Solaris Oilfield Infrastructure, Inc. (NYSE:SOI) Q4 2022 Earnings Call Transcript February 23, 2023
Operator: Good morning, afternoon, evening, and welcome to the Solaris Q4 2022 Earnings Teleconference and Webcast Conference Call. All participants will be in a listen-only mode. . Please note this event is being recorded. I would now like to turn the conference over to Yvonne Fletcher, Senior Vice President, Finance and Investor Relations. Please go ahead.
Yvonne Fletcher: Good morning and welcome to the Solaris fourth quarter and full year 2022 earnings conference call. I’m joined today by our Chairman and CEO, William Zartler; and our President and CFO, Kyle Ramachandran. Before we begin, I’d like to remind you of our standard cautionary remarks regarding the forward-looking nature of some of the statements that we will make today. Such forward-looking statements may include comments regarding future financial results and reflect a number of known and unknown risks.
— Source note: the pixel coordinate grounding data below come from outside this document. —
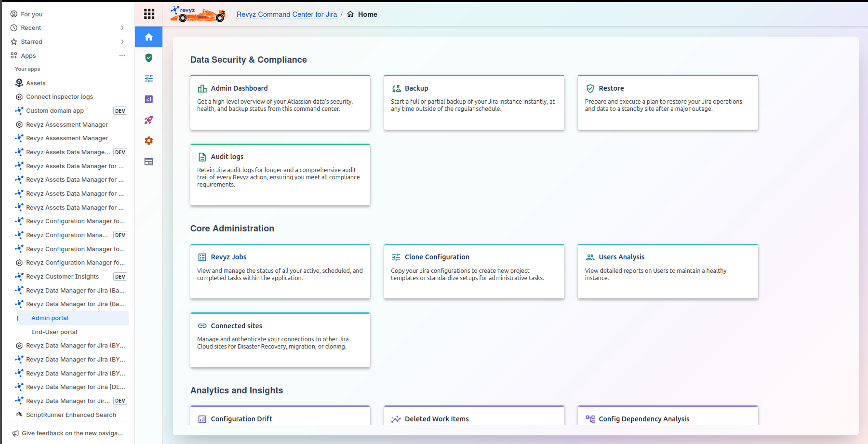Click Give feedback on the new navigation
Screen dimensions: 868x444
pyautogui.click(x=72, y=433)
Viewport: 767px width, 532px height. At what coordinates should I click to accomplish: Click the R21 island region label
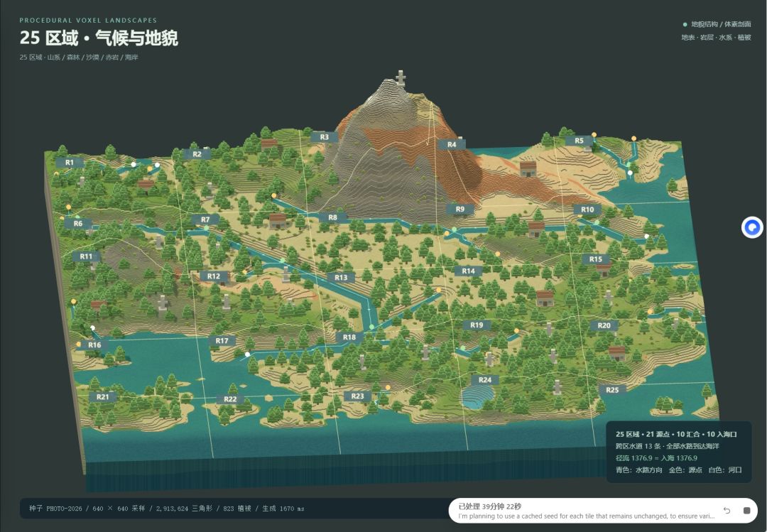(x=103, y=397)
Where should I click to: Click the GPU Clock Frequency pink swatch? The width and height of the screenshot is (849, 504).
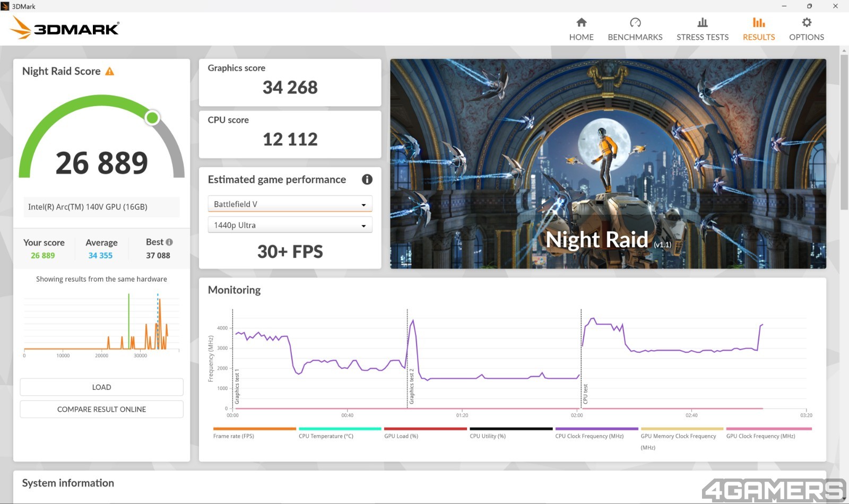tap(768, 429)
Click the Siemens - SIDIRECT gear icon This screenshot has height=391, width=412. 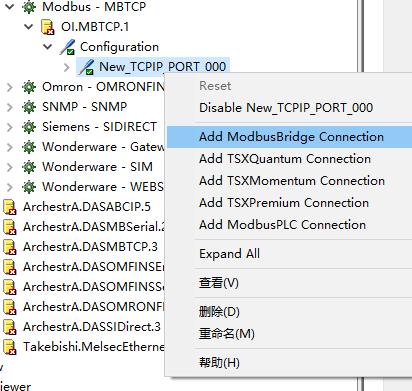[x=29, y=127]
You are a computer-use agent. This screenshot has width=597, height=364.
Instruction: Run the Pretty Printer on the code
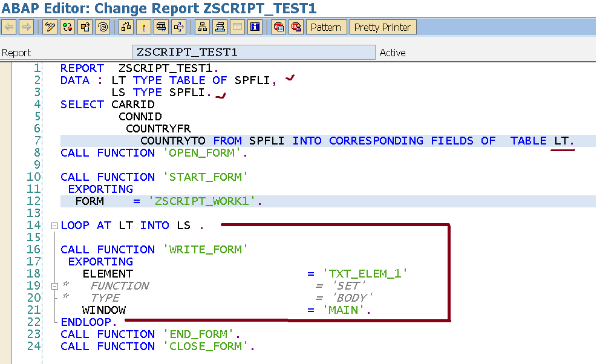pyautogui.click(x=382, y=27)
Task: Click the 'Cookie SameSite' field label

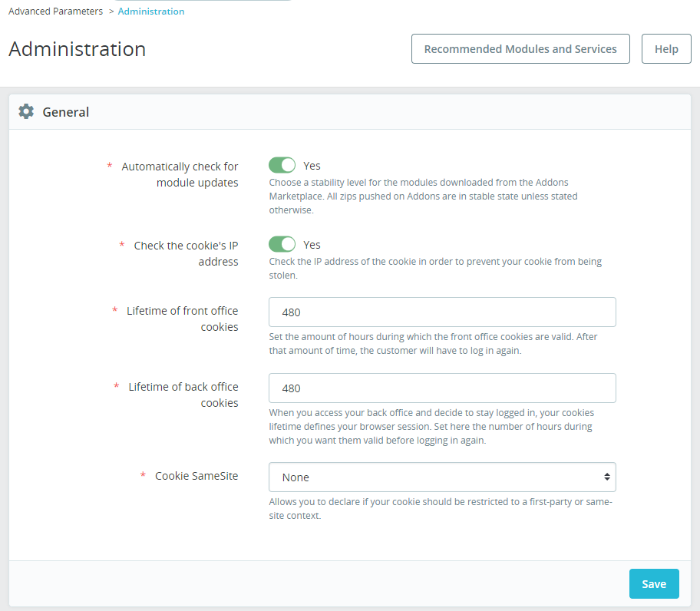Action: (x=196, y=476)
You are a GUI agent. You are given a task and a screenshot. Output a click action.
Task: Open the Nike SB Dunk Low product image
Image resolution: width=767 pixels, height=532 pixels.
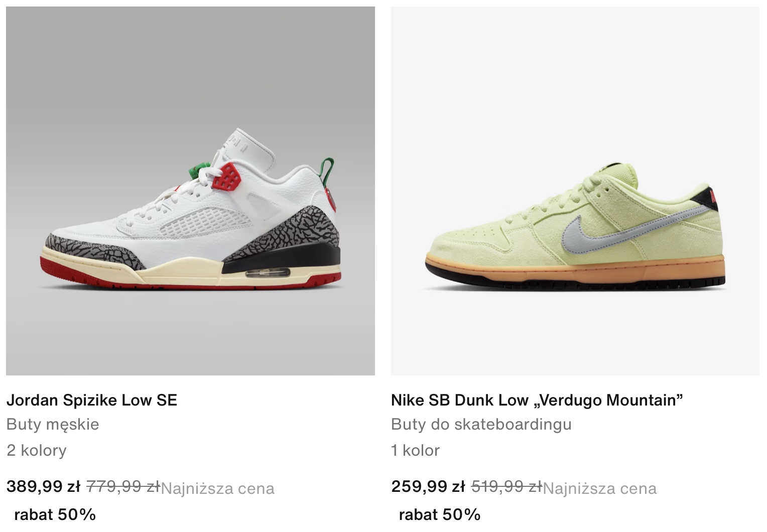(x=575, y=191)
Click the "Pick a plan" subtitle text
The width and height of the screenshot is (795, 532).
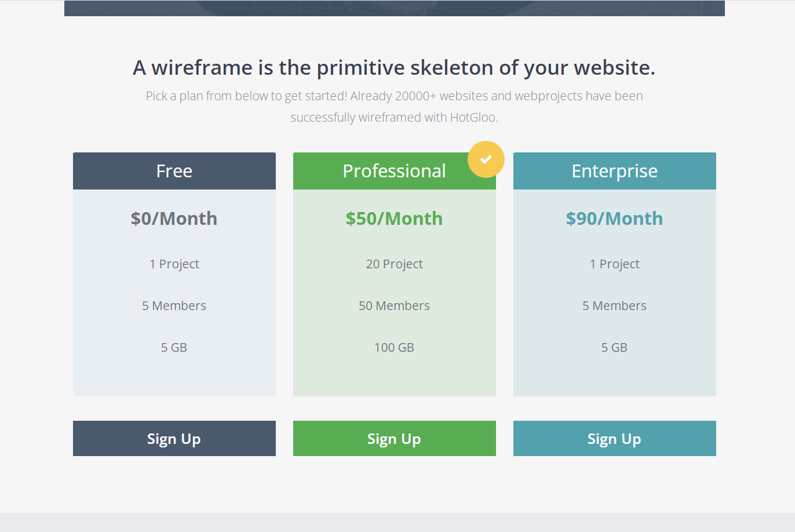pyautogui.click(x=394, y=96)
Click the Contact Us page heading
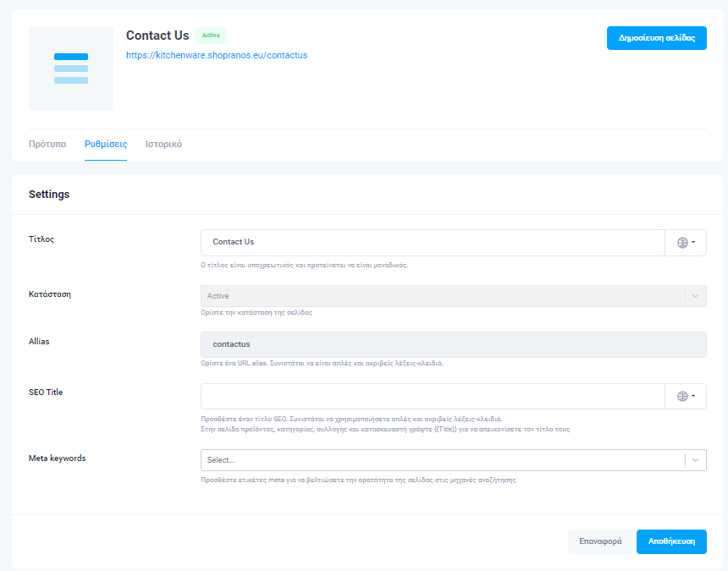 [157, 36]
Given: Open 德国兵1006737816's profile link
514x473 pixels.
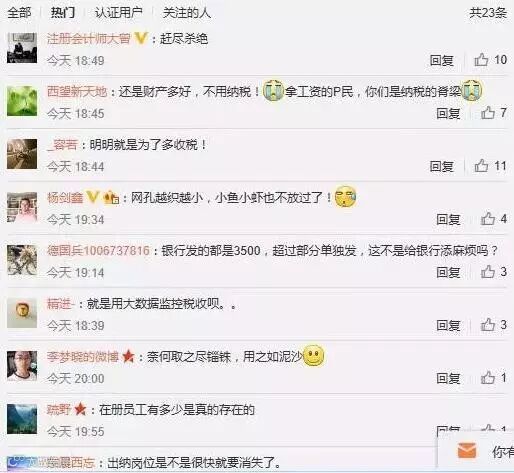Looking at the screenshot, I should [x=98, y=250].
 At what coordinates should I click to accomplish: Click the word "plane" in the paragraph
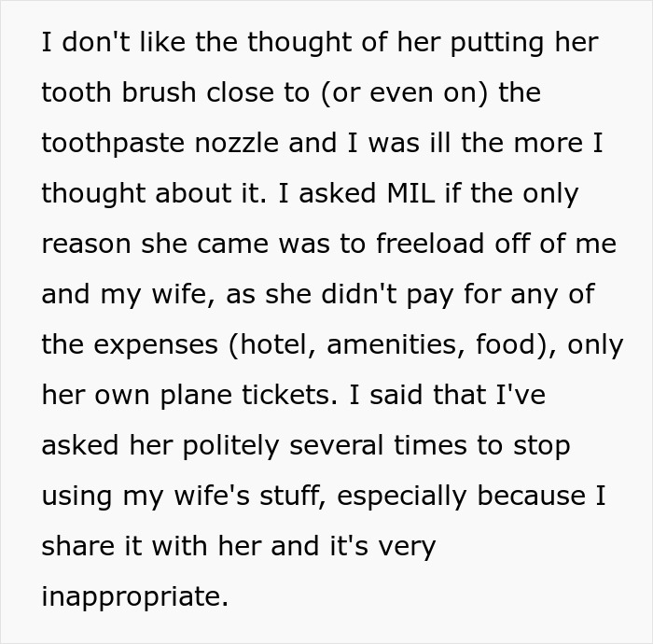pyautogui.click(x=196, y=396)
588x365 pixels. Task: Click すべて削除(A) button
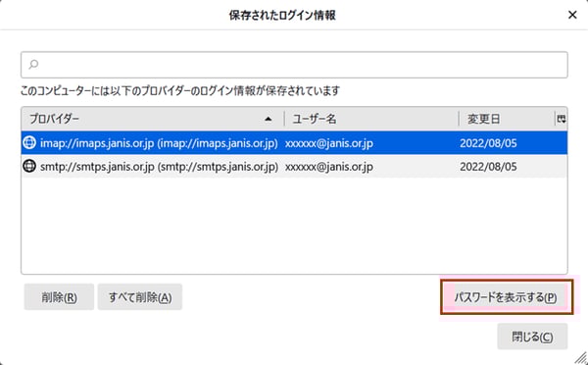[140, 297]
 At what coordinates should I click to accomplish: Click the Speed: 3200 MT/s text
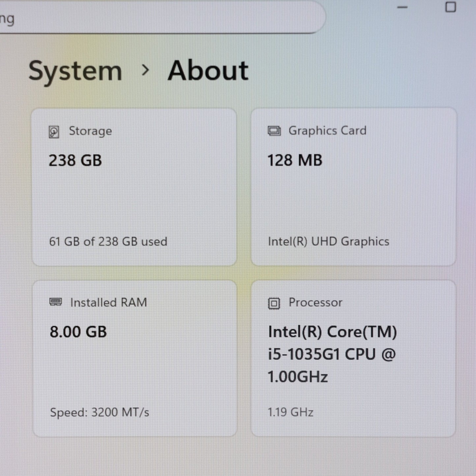(x=99, y=412)
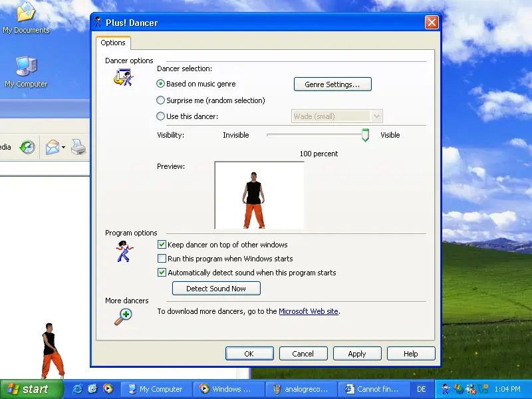This screenshot has height=399, width=532.
Task: Click the dancing figure on the desktop
Action: click(51, 351)
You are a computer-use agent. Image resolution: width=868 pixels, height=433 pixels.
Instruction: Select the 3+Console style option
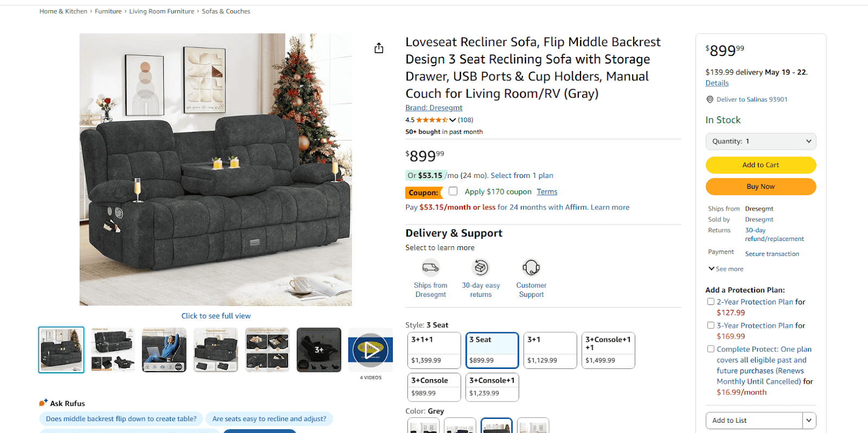pyautogui.click(x=434, y=386)
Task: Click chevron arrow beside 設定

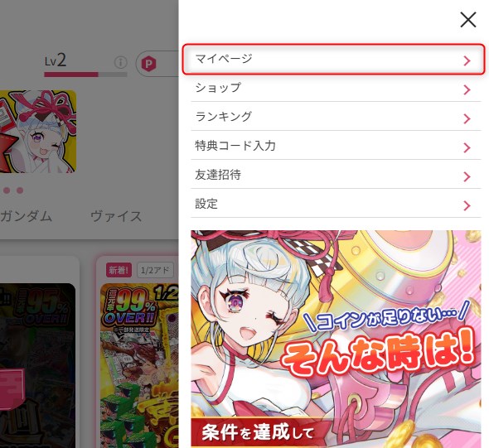Action: [467, 205]
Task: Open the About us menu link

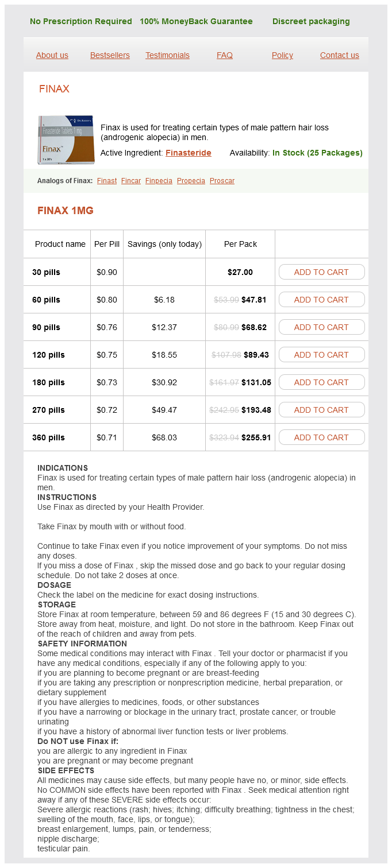Action: click(x=52, y=55)
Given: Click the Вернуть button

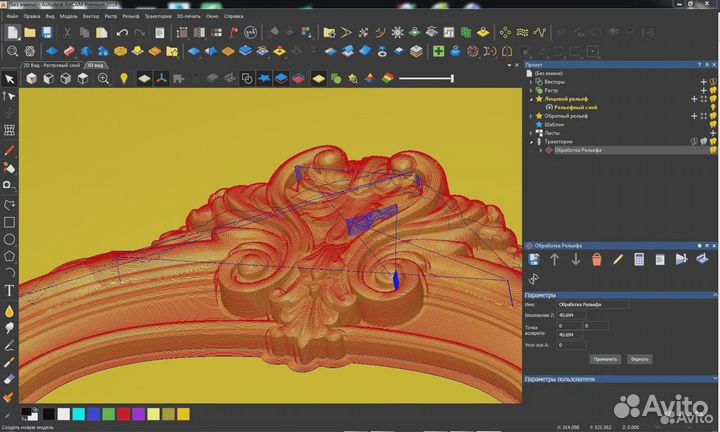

Please refer to our press release issued yesterday, along with other recent public filings with the Securities and Exchange Commission that outline those risks. I would also like to point out that our earnings release and today’s conference call will contain discussion of non-GAAP financial measures, which we believe can be useful in evaluating our performance.
The presentation of this additional information should not be considered in isolation or as a substitute for results prepared in accordance with GAAP. Reconciliations to comparable GAAP measures are available in our earnings release, which is posted on our website at solarisoilfield.com under the news section. I’ll now turn the call over to our Chairman and CEO, William Zartler.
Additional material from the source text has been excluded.